= Work to complete =
Wherever the line with "PDPA Awareness Training (26, 2237)" sits in the listing below, transcribe from it up to and including the line with "[hamburger-icon] (66, 39)", exactly, and leave the remaining lines out.

= Supplied data =

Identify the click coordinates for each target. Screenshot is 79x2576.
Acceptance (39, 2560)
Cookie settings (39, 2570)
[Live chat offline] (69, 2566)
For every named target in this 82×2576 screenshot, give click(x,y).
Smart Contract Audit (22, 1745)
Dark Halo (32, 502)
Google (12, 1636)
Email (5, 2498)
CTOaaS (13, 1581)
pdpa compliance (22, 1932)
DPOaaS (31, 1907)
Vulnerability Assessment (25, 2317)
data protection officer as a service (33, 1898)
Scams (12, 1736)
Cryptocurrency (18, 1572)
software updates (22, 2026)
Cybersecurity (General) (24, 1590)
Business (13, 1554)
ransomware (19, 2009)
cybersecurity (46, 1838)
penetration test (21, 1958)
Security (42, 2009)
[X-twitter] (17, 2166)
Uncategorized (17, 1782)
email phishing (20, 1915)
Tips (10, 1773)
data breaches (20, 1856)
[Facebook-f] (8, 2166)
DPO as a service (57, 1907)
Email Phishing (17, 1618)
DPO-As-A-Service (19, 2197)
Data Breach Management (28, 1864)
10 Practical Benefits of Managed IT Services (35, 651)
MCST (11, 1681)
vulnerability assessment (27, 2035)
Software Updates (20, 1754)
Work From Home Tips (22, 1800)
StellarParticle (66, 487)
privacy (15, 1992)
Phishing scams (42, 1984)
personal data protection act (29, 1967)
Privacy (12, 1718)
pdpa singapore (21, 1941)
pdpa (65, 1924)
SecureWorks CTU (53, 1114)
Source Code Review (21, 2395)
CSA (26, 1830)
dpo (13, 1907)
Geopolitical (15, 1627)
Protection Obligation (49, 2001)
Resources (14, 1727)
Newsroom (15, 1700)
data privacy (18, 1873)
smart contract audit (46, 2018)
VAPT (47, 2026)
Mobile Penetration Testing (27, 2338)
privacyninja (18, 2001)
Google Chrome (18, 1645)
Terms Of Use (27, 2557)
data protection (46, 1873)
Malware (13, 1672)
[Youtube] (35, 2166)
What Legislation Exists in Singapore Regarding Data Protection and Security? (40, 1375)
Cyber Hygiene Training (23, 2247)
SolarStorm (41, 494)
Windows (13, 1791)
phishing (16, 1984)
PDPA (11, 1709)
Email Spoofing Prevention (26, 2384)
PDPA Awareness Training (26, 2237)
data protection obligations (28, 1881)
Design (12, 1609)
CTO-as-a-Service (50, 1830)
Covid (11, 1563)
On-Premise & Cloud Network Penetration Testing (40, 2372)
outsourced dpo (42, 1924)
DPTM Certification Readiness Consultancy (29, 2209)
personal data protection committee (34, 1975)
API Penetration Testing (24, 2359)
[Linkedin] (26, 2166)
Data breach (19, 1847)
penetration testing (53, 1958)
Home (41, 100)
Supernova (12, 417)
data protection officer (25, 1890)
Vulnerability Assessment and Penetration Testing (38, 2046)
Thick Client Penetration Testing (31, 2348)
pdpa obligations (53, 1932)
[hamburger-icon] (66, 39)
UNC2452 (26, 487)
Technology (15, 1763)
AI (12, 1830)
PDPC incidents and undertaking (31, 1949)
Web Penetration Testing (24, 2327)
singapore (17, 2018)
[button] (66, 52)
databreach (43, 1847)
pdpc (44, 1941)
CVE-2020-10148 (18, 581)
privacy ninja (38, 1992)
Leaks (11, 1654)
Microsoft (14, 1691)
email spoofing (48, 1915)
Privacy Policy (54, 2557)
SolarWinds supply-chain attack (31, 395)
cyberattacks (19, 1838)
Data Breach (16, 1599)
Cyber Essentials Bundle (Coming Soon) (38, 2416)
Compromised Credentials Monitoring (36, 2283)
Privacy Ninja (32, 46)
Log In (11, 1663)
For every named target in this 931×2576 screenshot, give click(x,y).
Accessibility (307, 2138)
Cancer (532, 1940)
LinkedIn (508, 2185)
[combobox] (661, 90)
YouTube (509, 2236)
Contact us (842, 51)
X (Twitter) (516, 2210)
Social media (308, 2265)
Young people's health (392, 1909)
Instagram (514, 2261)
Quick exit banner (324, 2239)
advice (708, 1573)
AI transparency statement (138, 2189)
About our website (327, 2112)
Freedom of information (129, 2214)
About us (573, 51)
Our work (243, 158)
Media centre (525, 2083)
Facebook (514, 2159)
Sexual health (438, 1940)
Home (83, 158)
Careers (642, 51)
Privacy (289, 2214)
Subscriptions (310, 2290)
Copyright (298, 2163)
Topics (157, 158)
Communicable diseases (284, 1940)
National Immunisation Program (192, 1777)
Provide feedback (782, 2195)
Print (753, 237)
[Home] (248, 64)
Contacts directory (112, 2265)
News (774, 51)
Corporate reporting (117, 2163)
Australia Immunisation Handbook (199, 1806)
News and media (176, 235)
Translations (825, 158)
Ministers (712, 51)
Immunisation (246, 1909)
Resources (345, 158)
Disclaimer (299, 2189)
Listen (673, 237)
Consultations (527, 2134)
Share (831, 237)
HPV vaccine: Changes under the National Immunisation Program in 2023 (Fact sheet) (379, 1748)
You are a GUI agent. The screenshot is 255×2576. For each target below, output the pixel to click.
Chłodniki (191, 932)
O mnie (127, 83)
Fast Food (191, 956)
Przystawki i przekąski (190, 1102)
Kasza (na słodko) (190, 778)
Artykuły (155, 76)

= Solution for this task =
PDPA Awareness Training (26, 2237)
data protection obligations (28, 1881)
Design (12, 1609)
CTO-as-a-Service (50, 1830)
Covid (11, 1563)
On-Premise & Cloud Network Penetration Testing (40, 2372)
outsourced dpo (42, 1924)
DPTM Certification Readiness Consultancy (29, 2209)
personal data protection committee (34, 1975)
API Penetration Testing (24, 2359)
[Linkedin] (26, 2166)
Data breach (19, 1847)
penetration testing (53, 1958)
Home (41, 100)
Supernova (12, 417)
data protection officer (25, 1890)
Vulnerability Assessment and Penetration Testing (38, 2046)
Thick Client Penetration Testing (31, 2348)
pdpa obligations (53, 1932)
[hamburger-icon] (66, 39)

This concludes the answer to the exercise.